What you need to do -
Beginning with the line that holds "This screenshot has height=952, width=1855." and ending with the last line, please repeat the entries exactly and omit the pictures.

:::

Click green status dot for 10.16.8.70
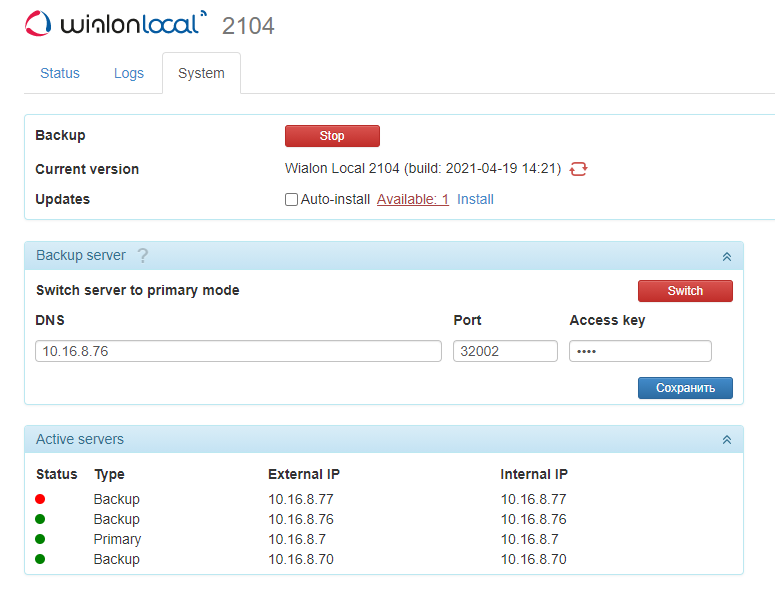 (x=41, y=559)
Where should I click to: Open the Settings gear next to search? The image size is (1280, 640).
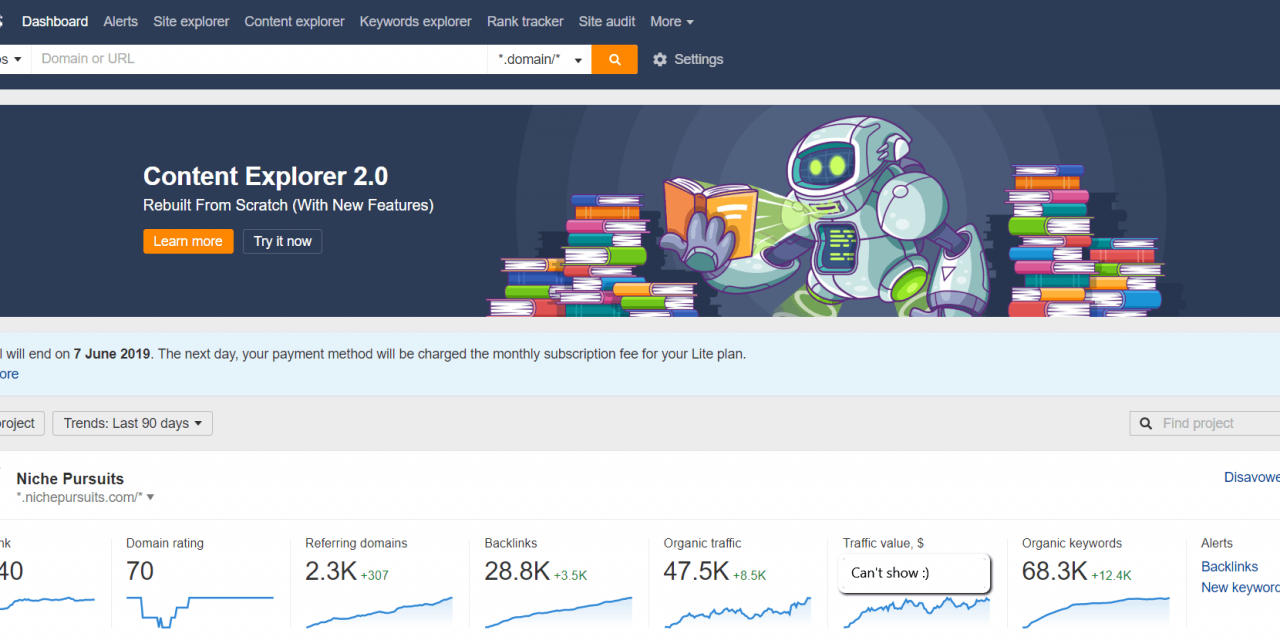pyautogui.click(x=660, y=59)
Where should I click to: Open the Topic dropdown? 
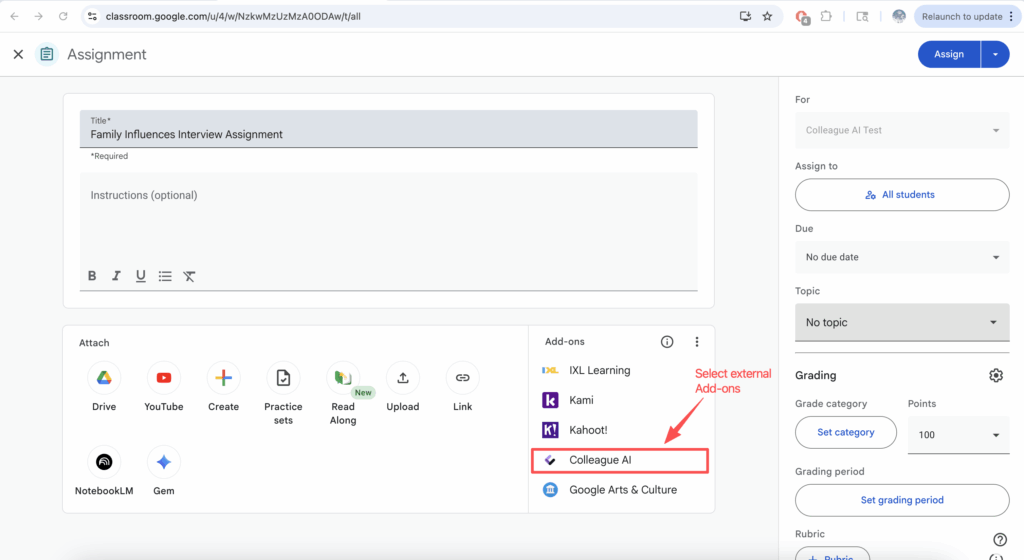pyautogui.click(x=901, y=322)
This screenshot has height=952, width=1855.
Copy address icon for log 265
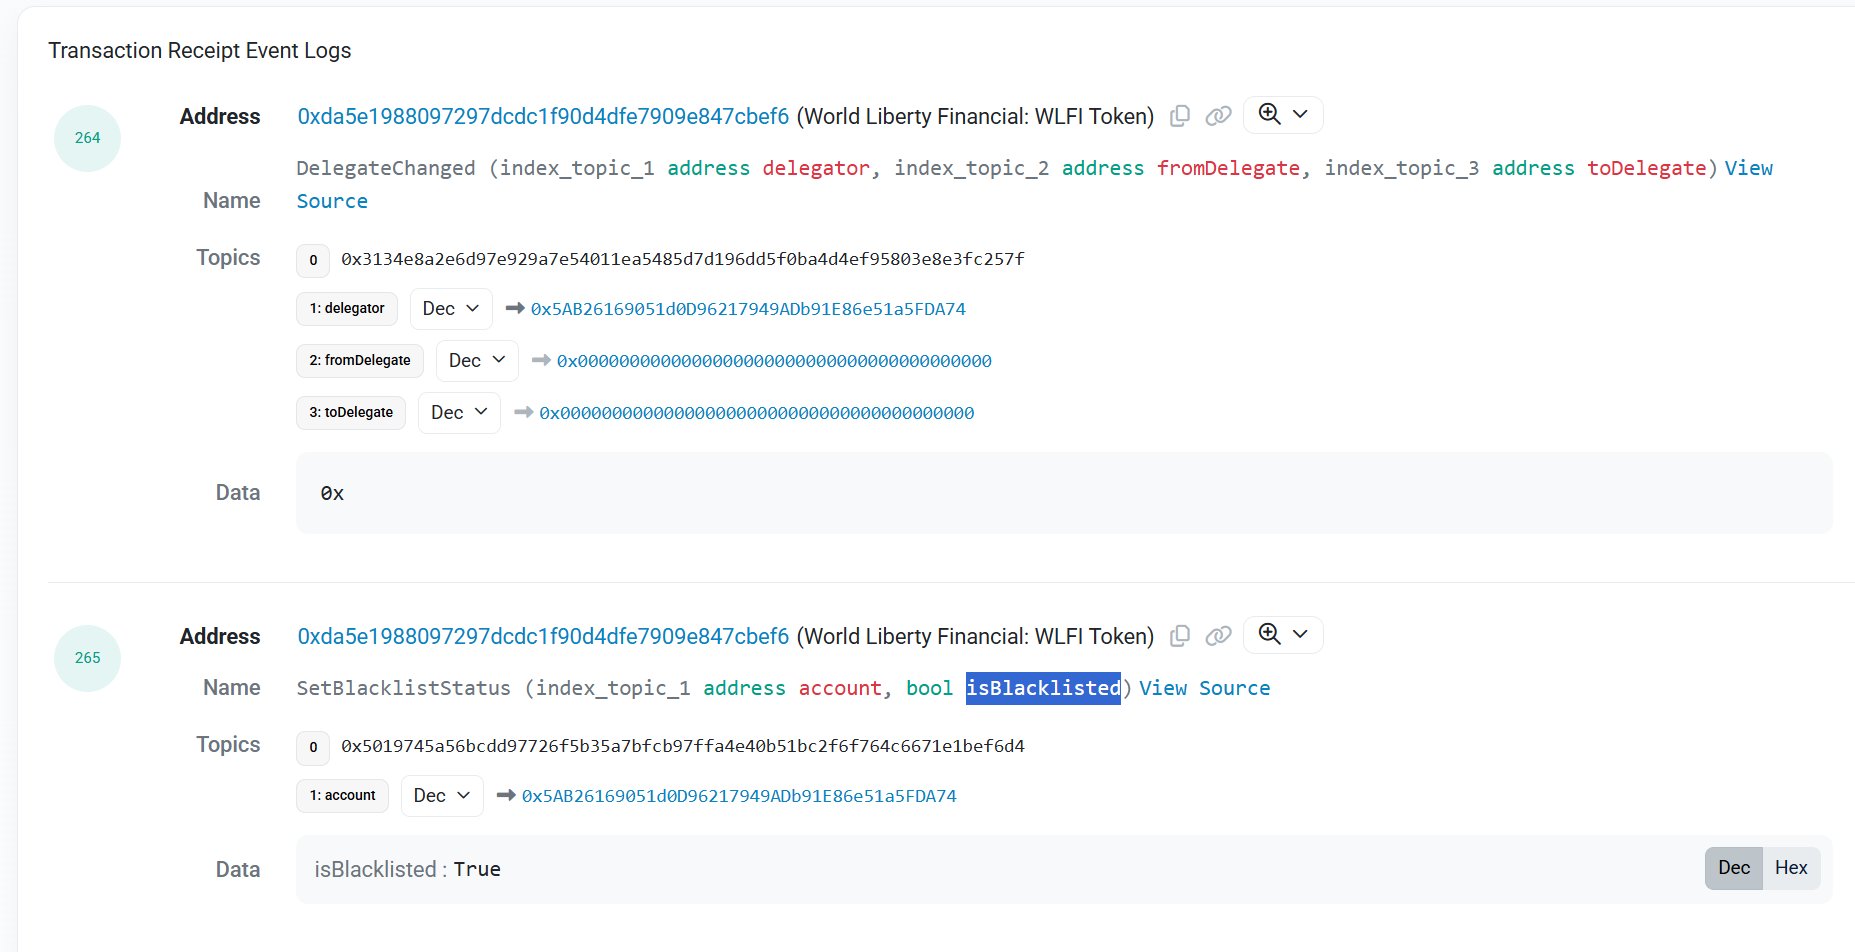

:::

Response area -
This screenshot has height=952, width=1855.
Copy address icon for log 265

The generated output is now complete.